The trip started an hour late because the captain of the boat wasn't there. But he made up for it by taking it nice and slow around Liberty Island so there were lots of photo opportunities. And so here is a pic of a lovely lady...
(What? just one of them is lovely???)
We watched them loading containers onto ships, and wondered about what was in them and where they were going and just how much frickin' stuff it was.
Here is the Long Island equivalent of the famous Hollywood sign, in case you couldn't figure out that it was Long Island. We were less certain about the names of the other islands...Ellis Island was clear, Liberty Island, Roosevelt Island, too, and we think we knew which was Governor's Island. There were some teeny tiny islands, the kind castaways land on, and one had some kind of weather monitoring devices on it.

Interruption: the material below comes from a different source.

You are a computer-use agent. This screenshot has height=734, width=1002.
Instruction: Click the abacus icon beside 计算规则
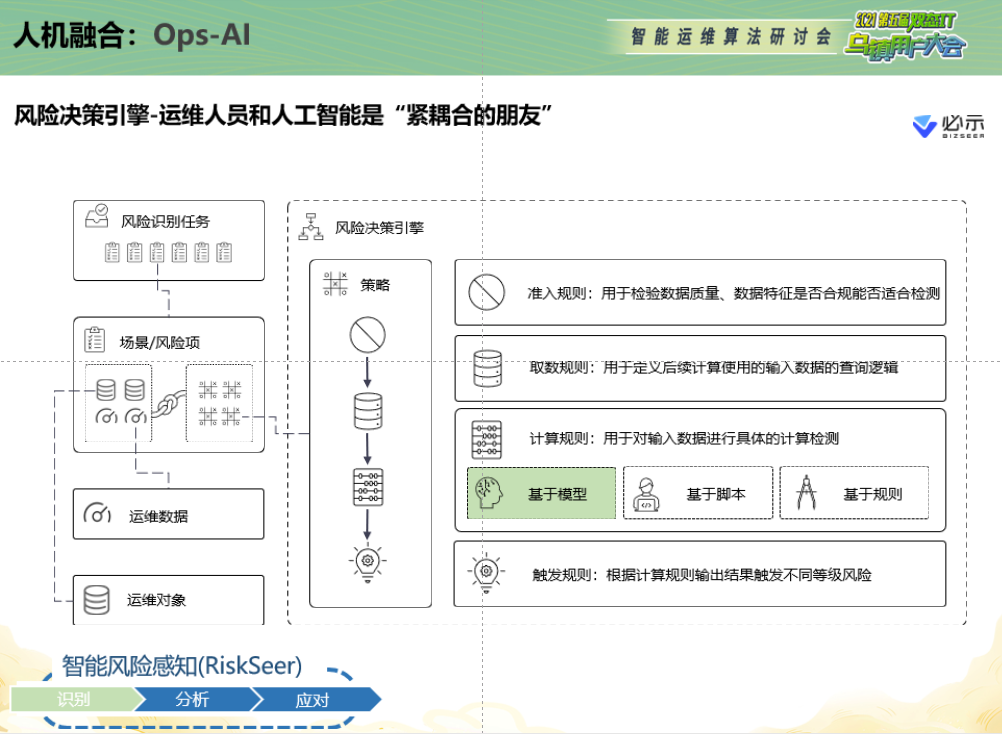coord(486,439)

We were both surprised to see the Pepsi landmark, as we had heard it was being taken down.
We went under a bunch of the East River bridges. I think this one is the Williamsburg Bridge...I remember snapping it because Kevin wanted a picture of the bridge he rides over to work most days (you can kinda see the train in this picture, too). I guess he looks so happy in the picture because he's not on the train going to work?

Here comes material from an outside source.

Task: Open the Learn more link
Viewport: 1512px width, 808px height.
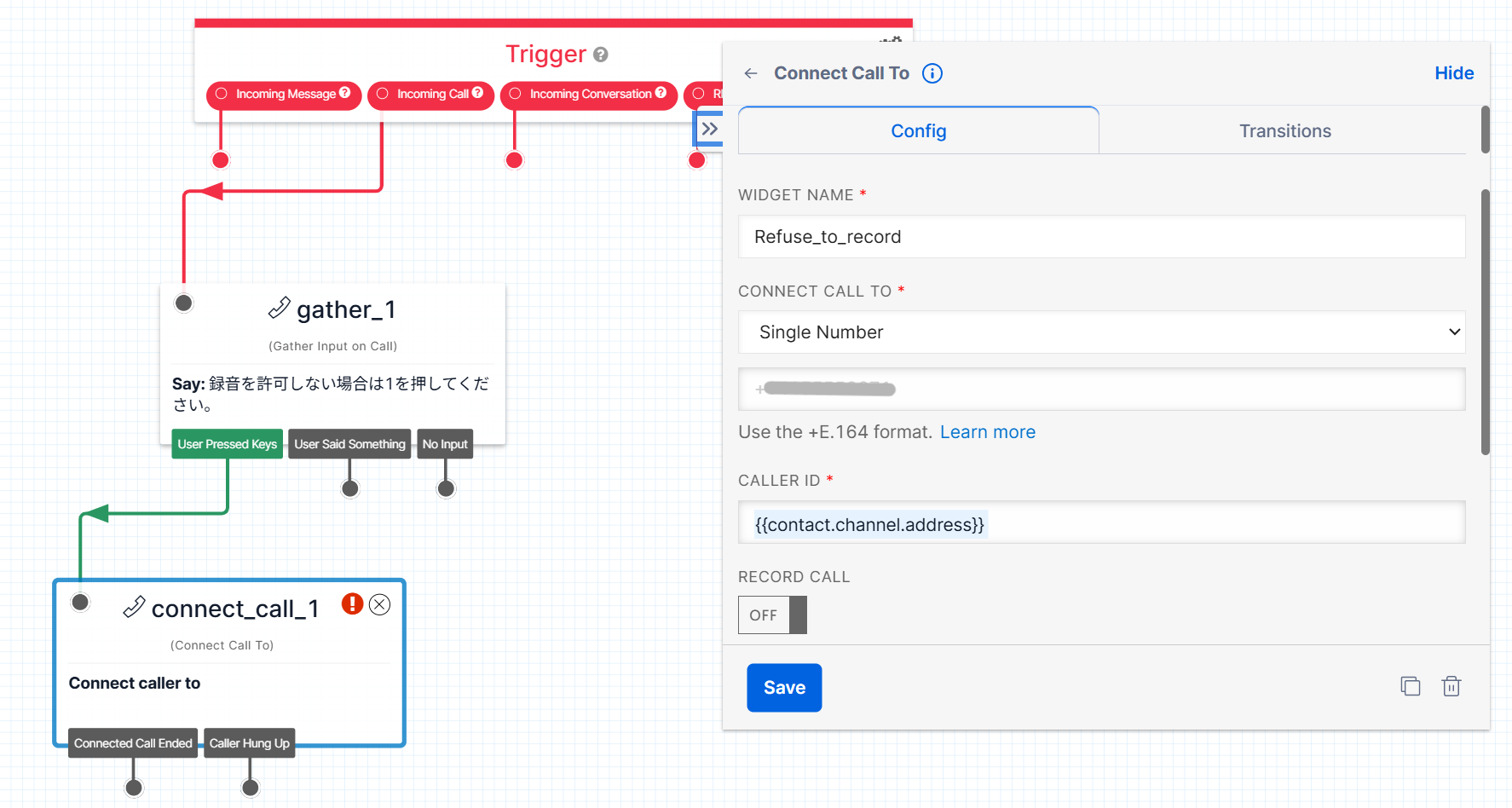Action: tap(987, 432)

We almost missed the cake. We knew there was supposed to be a sheet cake, and we kept waiting for the announcement, and waited and waited until Kevin asked a colleague under his breath "hey, I thought there was supposed to be cake" and she told us that yeah, it was downstairs with the food. So 15 minutes before docking we snarfed down some chocolate cake.

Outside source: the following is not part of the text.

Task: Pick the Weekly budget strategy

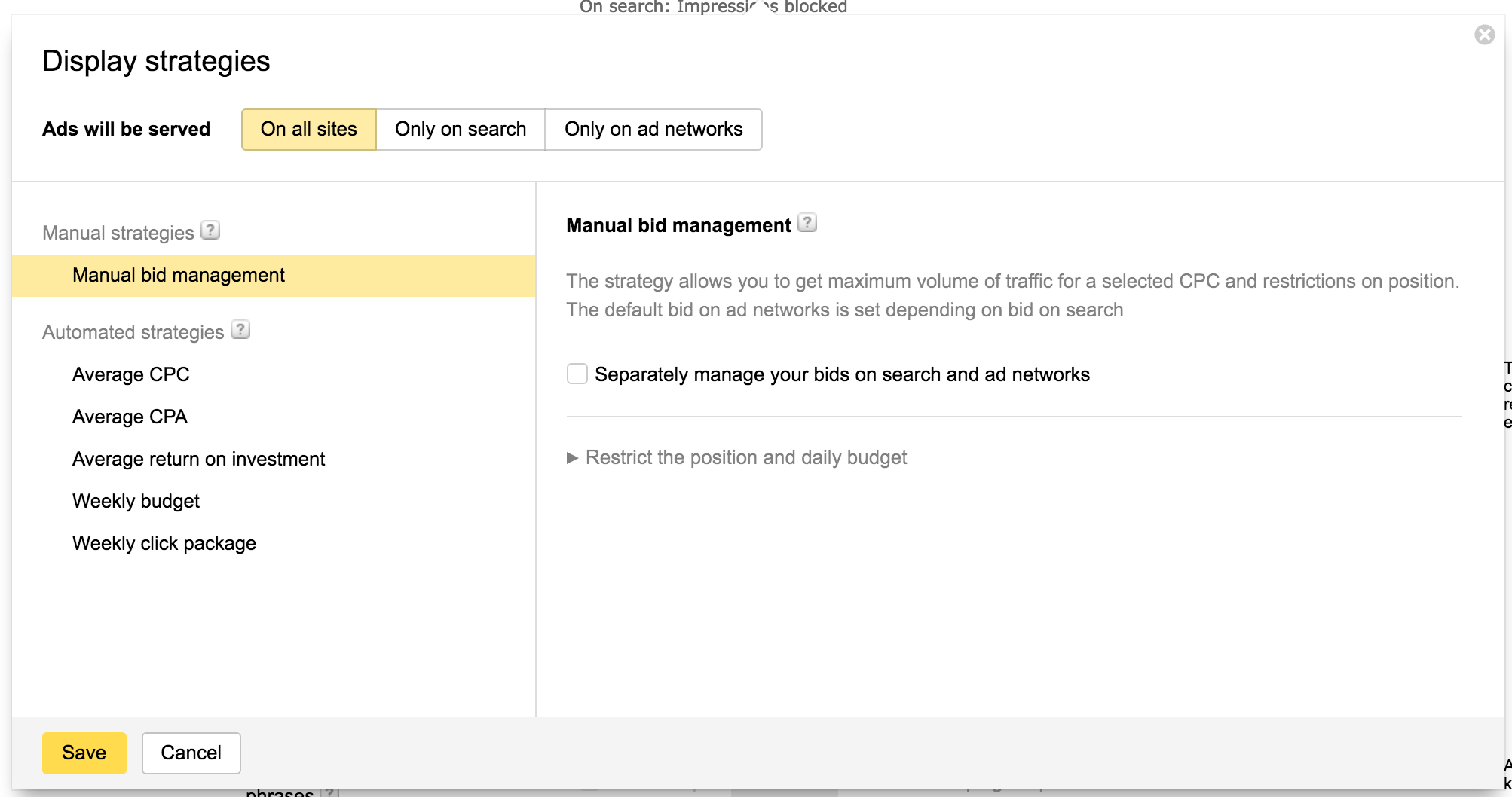Action: tap(136, 501)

Oh, and did we mention that after almost 2 months straight of sunny, hot weather, this trip happened to fall on a drizzly, cold, gray day?
This boat followed in the Lucille's wake for a while. In the background you can see Lady Liberty, and even fuzzier behind that you can see the container boat lading machinery, probably on the NJ side.
We didn't get a photo of the other boats moored at the marina (one is a huge paddleboat that can hold 400 people) or the pontoon airplane that landed and docked there to much interest and surprise by all of us waiting for the tour to begin.